Histograms and Univariate Data Exploration

The data we get can often be modeled as multiple instances or realizations of a random variable. For example, we can have a dataset that simply lists the results of 100 tosses of a die. The result of each toss was a realization or instance of a random variable.

When we get data like this that's multiple instances of some random variable, we're often interested in finding out what the PDF of the random variable that generated the data is. We'd liket to know whether it's data from a normal distribution or not, and if it is from a normal distribution, what are the parameters of that specific normal distribution that the data came from.

Definition of a Histogram

If we have multiple instances of a random variable, such as the result of multiple die tosses, we can get an approximation of the PDF of that random variable by using a histogram. A histogram of a dataset is created by partitioning an interval in to discrete and disjoint subintervals, and counting the instances of data that fall in each respective interval. If we're interested in finding out how much a cat's weighs and we have the weight of hearts for several cats, we can approximate a PDF by looking at the histogram of this data.

Plotting a Histogram with Pandas and Matplotlib


In [6]:
import pandas as pd

catsData = pd.read_csv('../data/cats.csv')
catsData.head()


Out[6]:
Sex Bwt Hwt
0 F 2.0 7.0
1 F 2.0 7.4
2 F 2.0 9.5
3 F 2.1 7.2
4 F 2.1 7.3

In [7]:
%matplotlib inline
import matplotlib.pyplot as plt
catsData.Hwt.hist()


Out[7]:
<matplotlib.axes._subplots.AxesSubplot at 0x109f4de50>

The histogram tells us a few things:

  1. The heart weights range from 6 to 20 grams.
  2. 10 grams seems to be the most common heart rate, i.e. the mode of random variable.
  3. The average or Expected value of the random variable also seems to be around 10 grams.
  4. The histogram leads us to believe that there's a good chance the cat heart rates are normally distributed.

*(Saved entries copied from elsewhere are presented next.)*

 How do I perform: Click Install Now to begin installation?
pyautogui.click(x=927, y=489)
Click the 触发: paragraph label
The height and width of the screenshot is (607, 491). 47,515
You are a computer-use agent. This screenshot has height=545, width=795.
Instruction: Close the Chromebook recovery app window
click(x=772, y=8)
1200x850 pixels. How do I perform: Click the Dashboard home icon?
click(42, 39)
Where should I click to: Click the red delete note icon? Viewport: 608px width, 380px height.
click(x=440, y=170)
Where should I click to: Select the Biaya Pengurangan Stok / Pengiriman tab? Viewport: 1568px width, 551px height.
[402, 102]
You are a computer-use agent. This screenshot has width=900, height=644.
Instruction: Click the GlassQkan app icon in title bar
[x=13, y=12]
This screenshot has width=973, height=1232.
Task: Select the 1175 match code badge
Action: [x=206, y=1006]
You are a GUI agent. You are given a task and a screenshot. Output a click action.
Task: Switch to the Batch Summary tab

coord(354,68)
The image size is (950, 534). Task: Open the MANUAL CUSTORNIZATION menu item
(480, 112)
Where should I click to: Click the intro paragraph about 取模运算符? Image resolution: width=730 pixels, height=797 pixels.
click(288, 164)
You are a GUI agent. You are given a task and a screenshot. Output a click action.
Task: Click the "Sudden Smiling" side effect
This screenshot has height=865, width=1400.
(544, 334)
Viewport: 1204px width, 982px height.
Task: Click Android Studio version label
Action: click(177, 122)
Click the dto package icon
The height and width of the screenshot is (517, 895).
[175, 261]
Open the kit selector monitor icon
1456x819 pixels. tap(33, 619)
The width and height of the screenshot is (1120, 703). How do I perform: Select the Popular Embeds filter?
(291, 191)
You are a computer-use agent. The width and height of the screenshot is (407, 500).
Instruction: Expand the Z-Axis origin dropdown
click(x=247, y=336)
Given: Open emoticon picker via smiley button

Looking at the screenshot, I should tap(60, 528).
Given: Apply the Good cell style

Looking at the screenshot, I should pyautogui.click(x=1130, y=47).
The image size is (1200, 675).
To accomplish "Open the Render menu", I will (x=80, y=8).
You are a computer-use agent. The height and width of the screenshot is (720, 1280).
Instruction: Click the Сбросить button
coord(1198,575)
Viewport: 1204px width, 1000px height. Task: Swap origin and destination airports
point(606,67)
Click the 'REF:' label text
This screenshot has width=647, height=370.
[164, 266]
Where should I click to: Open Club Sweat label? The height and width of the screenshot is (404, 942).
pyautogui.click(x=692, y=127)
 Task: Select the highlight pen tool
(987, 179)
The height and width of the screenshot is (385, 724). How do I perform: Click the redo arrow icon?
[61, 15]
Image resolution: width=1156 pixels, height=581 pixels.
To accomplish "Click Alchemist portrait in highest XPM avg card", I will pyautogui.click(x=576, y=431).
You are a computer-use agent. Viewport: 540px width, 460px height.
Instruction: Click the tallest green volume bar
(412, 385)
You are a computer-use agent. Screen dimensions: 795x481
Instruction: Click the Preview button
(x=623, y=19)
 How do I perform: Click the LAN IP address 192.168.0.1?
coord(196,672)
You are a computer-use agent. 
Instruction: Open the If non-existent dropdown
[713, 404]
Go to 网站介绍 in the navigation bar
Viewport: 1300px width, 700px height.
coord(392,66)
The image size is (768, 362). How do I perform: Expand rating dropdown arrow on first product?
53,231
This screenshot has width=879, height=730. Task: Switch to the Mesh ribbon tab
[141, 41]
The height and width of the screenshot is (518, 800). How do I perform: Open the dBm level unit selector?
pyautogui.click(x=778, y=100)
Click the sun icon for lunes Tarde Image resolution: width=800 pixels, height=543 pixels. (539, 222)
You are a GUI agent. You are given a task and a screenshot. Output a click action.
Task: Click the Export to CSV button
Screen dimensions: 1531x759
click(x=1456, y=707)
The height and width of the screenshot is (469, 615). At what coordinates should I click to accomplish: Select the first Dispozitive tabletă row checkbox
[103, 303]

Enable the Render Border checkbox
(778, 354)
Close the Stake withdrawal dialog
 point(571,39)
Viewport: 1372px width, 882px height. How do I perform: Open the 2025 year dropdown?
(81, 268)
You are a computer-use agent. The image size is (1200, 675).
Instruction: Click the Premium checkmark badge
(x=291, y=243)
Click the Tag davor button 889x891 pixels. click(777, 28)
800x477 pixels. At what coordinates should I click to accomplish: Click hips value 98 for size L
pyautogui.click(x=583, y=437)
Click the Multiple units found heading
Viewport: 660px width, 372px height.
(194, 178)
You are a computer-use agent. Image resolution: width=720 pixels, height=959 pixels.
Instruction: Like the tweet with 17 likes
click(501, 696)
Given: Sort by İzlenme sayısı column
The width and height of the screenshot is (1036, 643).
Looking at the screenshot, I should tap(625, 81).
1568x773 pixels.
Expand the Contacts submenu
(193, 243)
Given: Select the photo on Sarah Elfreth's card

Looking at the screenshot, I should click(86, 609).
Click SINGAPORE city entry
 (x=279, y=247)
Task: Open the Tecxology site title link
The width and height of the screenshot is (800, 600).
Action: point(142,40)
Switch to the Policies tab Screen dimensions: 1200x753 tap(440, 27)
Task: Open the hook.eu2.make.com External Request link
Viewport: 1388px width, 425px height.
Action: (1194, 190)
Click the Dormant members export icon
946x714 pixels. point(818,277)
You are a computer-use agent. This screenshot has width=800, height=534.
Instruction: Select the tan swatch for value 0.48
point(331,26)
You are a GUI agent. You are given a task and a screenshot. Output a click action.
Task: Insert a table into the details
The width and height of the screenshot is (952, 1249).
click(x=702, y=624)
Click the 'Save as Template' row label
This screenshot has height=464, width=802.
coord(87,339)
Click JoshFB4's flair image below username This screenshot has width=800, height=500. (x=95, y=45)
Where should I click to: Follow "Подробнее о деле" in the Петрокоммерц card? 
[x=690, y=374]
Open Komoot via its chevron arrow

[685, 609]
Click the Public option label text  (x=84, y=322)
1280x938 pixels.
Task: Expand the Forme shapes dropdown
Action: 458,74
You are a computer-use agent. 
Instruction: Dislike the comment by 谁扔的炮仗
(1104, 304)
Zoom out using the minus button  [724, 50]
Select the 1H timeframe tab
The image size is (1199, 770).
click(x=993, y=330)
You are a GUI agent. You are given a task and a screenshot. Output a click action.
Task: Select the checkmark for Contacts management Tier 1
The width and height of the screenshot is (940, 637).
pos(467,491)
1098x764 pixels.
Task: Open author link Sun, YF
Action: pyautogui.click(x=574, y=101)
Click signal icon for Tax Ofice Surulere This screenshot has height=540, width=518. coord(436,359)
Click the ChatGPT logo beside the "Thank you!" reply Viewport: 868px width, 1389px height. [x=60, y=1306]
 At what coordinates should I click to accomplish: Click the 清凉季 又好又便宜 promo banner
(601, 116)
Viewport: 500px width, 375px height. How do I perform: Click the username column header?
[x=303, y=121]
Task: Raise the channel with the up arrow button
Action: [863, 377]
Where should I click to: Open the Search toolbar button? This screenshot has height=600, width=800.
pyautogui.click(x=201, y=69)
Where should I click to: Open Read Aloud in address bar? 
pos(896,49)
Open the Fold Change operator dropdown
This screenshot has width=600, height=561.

The Connections Between Histograms and PDFs

We can generate values (or samples) from the normal distribution with a specific mean and variance using numpy. Here we generate 500 samples from a normal distribution with $\mu=-2$ and $\sigma^2=0.5$. We store these samples as a vector in a variable called normal_samples. We then plot a histogram of these samples.


In [9]:
import numpy as np
normal_samples = np.random.normal(loc=-2, scale=0.5, size=500)

In [10]:
%matplotlib inline
plt.hist(normal_samples)


Out[10]:
(array([   5.,   25.,   53.,   91.,  133.,  106.,   59.,   20.,    7.,    1.]),
 array([-3.42924824, -3.12093907, -2.8126299 , -2.50432072, -2.19601155,
        -1.88770237, -1.5793932 , -1.27108403, -0.96277485, -0.65446568,
        -0.3461565 ]),
 <a list of 10 Patch objects>)

Quantiles

Going back to the cat example, we might be interested in asking questions like how many cat hearts weight more than 10 grams, or how many weight less than 6 grams. A histogram can give you rough answers to these sorts of questions. We can also work directly with the data and find what are called quantiles.


In [17]:
print 'Percent of heart rates greater than 10', (catsData.Hwt > 10).mean()


Percent of heart rates greater than 10 0.548611111111

A quantile is a number a random variable can take on that is defined by a percent value p such that the probability of the random variable being less than or equal to that number is p.